» CHALLENGE 1: Quote the passage on being a man from "My beautiful wife of" up to and including "in their reasoning.".
» CHALLENGE 2:
Do the following statements agree with the passage on being a man? Answer yes or no for each and quote the deciding words.
(a) The writer describes himself as an avid student of life.
(b) The writer says every man strives to meet his basic physical needs.
(c) The writer thinks a questioning attitude should leave a person's existing beliefs untouched.
» CHALLENGE 3:
Answer these questions from the passage on being a man:
(a) Whose questioning attitude does the writer hold up as the model?
(b) Besides knowing and being known, what does the writer say every man needs?
(c) Who does the writer think said Christians should confess their sins to each other?

» TEXT PASSAGE:
[Begin]

My beautiful wife of almost 12 years now. My love for this human being keeps increasing every single day.

My beautiful wife and co-captain in life of over 15 years now. My love for this human being keeps increasing every single day.

I love life.

Being an avid student of life, I think a lot about life and it’s definitions and prevailing beliefs and belief systems, on all levels.

I think every individual should have a continuously questioning curiosity to everything in life, which includes their existing beliefs and values and everything else. A questioning attitude just like scientists have had and use in their reasoning.

I ask again what it means to be a man?

I’ll say it again, it can be difficult to be a man in today’s world. I believe he is torn between two hands. Let me elaborate. You see, every man – every male strives to meet his basic psychological needs.

“And what are these?” I hear you say.

Well, firstly, I believe it is simply to know and be known. If we keep it simple, in addition to this, every man needs to love and be loved.

He also needs other very important psychological needs. By “other”, I believe men need deep caring relationships with other men. If I recall correctly, I think it was one of the disciples (James I think) who said christians should be encouraged to confess their sins to each other and pray for each other … or somewhere along these lines.

What does this mean for us?

[End]

» DATA SECTION:
[Begin]

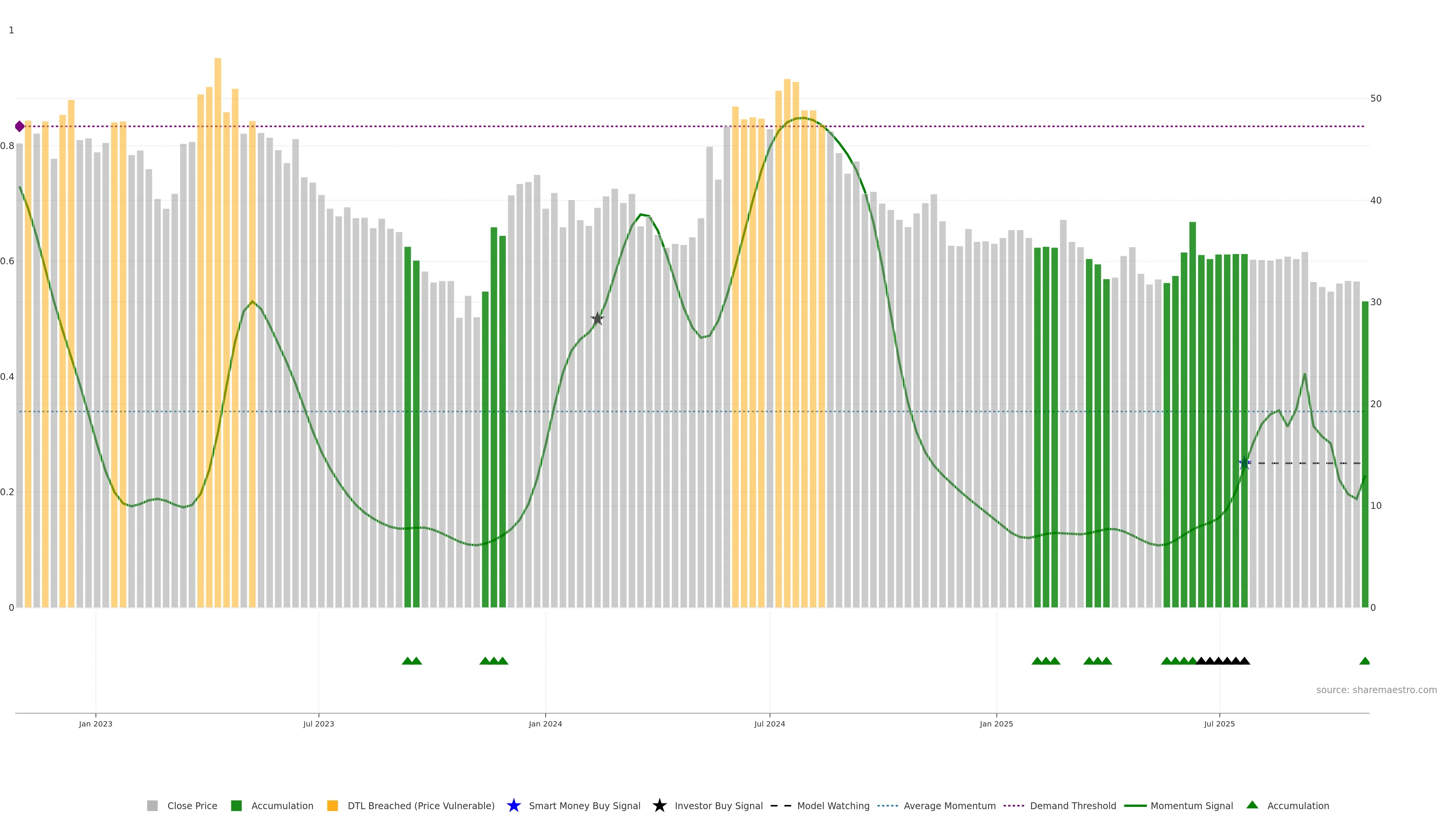Click the gray Close Price legend swatch
The width and height of the screenshot is (1456, 819).
152,805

[End]

» EXERCISE SOLUTION 1:
My beautiful wife of almost 12 years now. My love for this human being keeps increasing every single day.

My beautiful wife and co-captain in life of over 15 years now. My love for this human being keeps increasing every single day.

I love life.

Being an avid student of life, I think a lot about life and it’s definitions and prevailing beliefs and belief systems, on all levels.

I think every individual should have a continuously questioning curiosity to everything in life, which includes their existing beliefs and values and everything else. A questioning attitude just like scientists have had and use in their reasoning.

» EXERCISE SOLUTION 2:
(a) Yes: "Being an avid student of life"
(b) No: "every male strives to meet his basic psychological needs"
(c) No: "which includes their existing beliefs and values and everything else"

» EXERCISE SOLUTION 3:
(a) Scientists'
(b) To love and be loved
(c) One of the disciples, James he thinks